I notice the function “cusolverDnSetStream”. Can I use the multiple cuda streams to deal with the linear systems in parallel? Here is my codes:
do n=1, (i-1)*(NYB-2)+j-1
istat = cusolverDnCreate(handle(n))
istat = cusolverDnSetStream(handle(n),acc_get_cuda_stream(n))
istat = cusolverDnCreateParams(param(n))
istat = cusolverDnSetAdvOptions(param(n), CUSOLVERDN_GETRF, CUSOLVER_ALG_0)
end do
istat = cusolverDnXgetrf_bufferSize( handle( 1 ), param( 1 ), NZ-1, NZ-1, cudaDataType(CUDA_R_64F), MatVal_EX_1,NZ-1,cudaDataType(CUDA_R_64F), workspaceInBytesOnDevice_EX_1, workspaceInBytesOnHost_EX_1 )
ALLOCATE(bufferOnDevice_EX_1(workspaceInBytesOnDevice_EX_1) , bufferOnHost_EX_1(workspaceInBytesOnHost_EX_1) )
do I=1,NX
do J=2,NYB-1
!$acc kernels async( (i-1)*(NYB-2)+j-1 )
AZ_1=0
!$acc loop collapse(1) independent private(Collabel)
do k=2,NZB-1
AZ_1(k-1, (k-1) ) = parameter1
!$acc loop seq
do Collabel=1, NZB-2
MatVal_EX_1( (NZ-1)*(k-2) + Collabel ) = AZ_1( k-1,Collabel )
enddo
RHSVal_EX_1(k-1)=paremeter2
enddo
!$acc end kernels
istat = cusolverDnXgetrf( handle((i-1)*(NYB-2)+j-1), param((i-1)*(NYB-2)+j-1), ROW_EX_1, COL_EX_1, cudaDataType(CUDA_R_64F), MatVal_EX_1, LDA_EX_1, ipiv_EX_1, cudaDataType(CUDA_R_64F), bufferOnDevice_EX_1,workspaceInBytesOnDevice_EX_1,bufferOnHost_EX_1, workspaceInBytesOnHost_EX_1,devinfoX )

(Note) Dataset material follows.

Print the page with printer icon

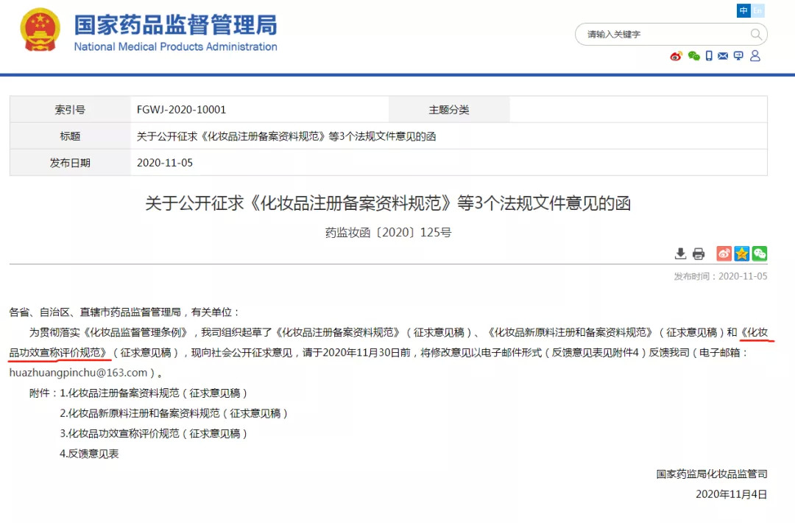click(x=699, y=253)
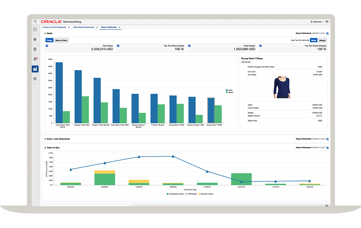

istat = cusolverDnXgetrs( handle((i-1)*(NYB-2)+j-1), param((i-1)*(NYB-2)+j-1), CUBLAS_OP_T, ROW_EX_1, 1, cudaDataType(CUDA_R_64F), MatVal_EX_1, LDA_EX_1, ipiv_EX_1, cudaDataType(CUDA_R_64F), RHSVal_EX_1, LDB_EX_1, devinfoX )
!$acc kernels async( (i-1)*(NYB-2)+j-1 )
!$acc loop collapse(1)
do k=2,NZB-1
EX_1(I,J,k) = RHSVal_EX_1(k-1)
enddo
!$acc end kernels
enddo
enddo
Unfortunately, these calculations produce incorrect results and require a large amount of memory.